Security questions were few and far between
The hearing’s focus moved from security to usability at almost every turn, with representatives grilling Henry Chao, the deputy chief information officer for the Centers for Medicare and Medicaid Services, on why the site hasn't been fully operational. "We are working around the clock to fix our performance issues so that the vast majority of users have a smooth performance by the end of the month," Chao said, reiterating an existing promise by the administration.
Many representatives were instead interested in discussing a report that the House Energy and Commerce Committee, which was conducting the hearing, gave to the Washington Post and was published there this morning. The report reveals that an independent group of reviewers warned in March that there were many potential risks leading up to an October 1st launch date of Healthcare.gov. Chao said that he had not read the report — a fact that a few representatives chided him on. "The much talked about ... document from the Washington Post this morning," Representative Michael Burgess (R-TX) reminded him, "Which of course, you have not seen."
Chao did reveal that Healthcare.gov had detected one hacking attempt, but that the attempt was not successful. "Consumers should feel confident in trusting [Healthcare.gov] with their personal information," Chao said. He explained that the website does penetration testing on a weekly basis, runs malware scans every three minutes, and has a security operations team present 24/7, among other measures to prevent hackers. Chao said that he was unable to detail the one hacking attempt any further, as the information was classified.
"[Republicans] do not want the website to work."

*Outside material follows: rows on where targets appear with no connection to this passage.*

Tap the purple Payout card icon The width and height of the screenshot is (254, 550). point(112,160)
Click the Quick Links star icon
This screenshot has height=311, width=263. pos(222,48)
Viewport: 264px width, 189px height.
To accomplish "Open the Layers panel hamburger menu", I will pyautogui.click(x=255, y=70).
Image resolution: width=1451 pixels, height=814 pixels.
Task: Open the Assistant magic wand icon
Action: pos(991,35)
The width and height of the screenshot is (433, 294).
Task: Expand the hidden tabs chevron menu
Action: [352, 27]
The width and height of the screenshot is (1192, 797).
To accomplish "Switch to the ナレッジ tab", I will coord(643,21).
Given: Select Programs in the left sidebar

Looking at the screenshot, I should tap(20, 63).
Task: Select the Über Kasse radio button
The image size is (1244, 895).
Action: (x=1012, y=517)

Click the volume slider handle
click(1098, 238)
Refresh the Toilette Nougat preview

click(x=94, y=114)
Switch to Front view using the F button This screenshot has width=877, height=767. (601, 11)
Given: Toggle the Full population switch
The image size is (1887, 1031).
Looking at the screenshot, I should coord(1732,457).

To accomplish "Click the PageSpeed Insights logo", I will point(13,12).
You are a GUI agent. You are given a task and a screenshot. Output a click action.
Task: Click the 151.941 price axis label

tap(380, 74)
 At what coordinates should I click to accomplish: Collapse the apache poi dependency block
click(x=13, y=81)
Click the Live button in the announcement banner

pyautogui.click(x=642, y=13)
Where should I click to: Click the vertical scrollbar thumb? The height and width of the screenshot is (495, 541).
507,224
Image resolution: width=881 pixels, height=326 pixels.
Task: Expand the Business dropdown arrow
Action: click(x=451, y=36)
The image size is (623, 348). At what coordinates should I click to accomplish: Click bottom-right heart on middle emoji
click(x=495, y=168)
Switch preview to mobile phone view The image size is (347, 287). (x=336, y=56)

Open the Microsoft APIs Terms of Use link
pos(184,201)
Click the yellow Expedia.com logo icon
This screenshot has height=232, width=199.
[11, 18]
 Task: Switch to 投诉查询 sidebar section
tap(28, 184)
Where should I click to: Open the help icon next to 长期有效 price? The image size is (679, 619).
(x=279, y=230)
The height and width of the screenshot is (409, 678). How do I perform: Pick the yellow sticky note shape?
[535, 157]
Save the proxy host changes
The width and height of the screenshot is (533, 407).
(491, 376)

Most of the reported security concerns Chao chalked up to training or technical issues that have since been resolved, reporting that no further vulnerabilities have been identified. While Democrats were more likely to wave off security issues, the Republicans who did express concerns largely didn't direct their questioning toward them. "The message coming from our Republican colleagues is that they do not want the website to work and they want to scare people from using the website," Representative Paul Tonko (D-NY) said. It's possible that security issues could become a bigger concern down the road, when there's a more functional website to meddle with, but for now it seems that legislators on both sides of the aisle are just concerned with what went wrong and when it'll be working — even if they are interested in seeing different outcomes.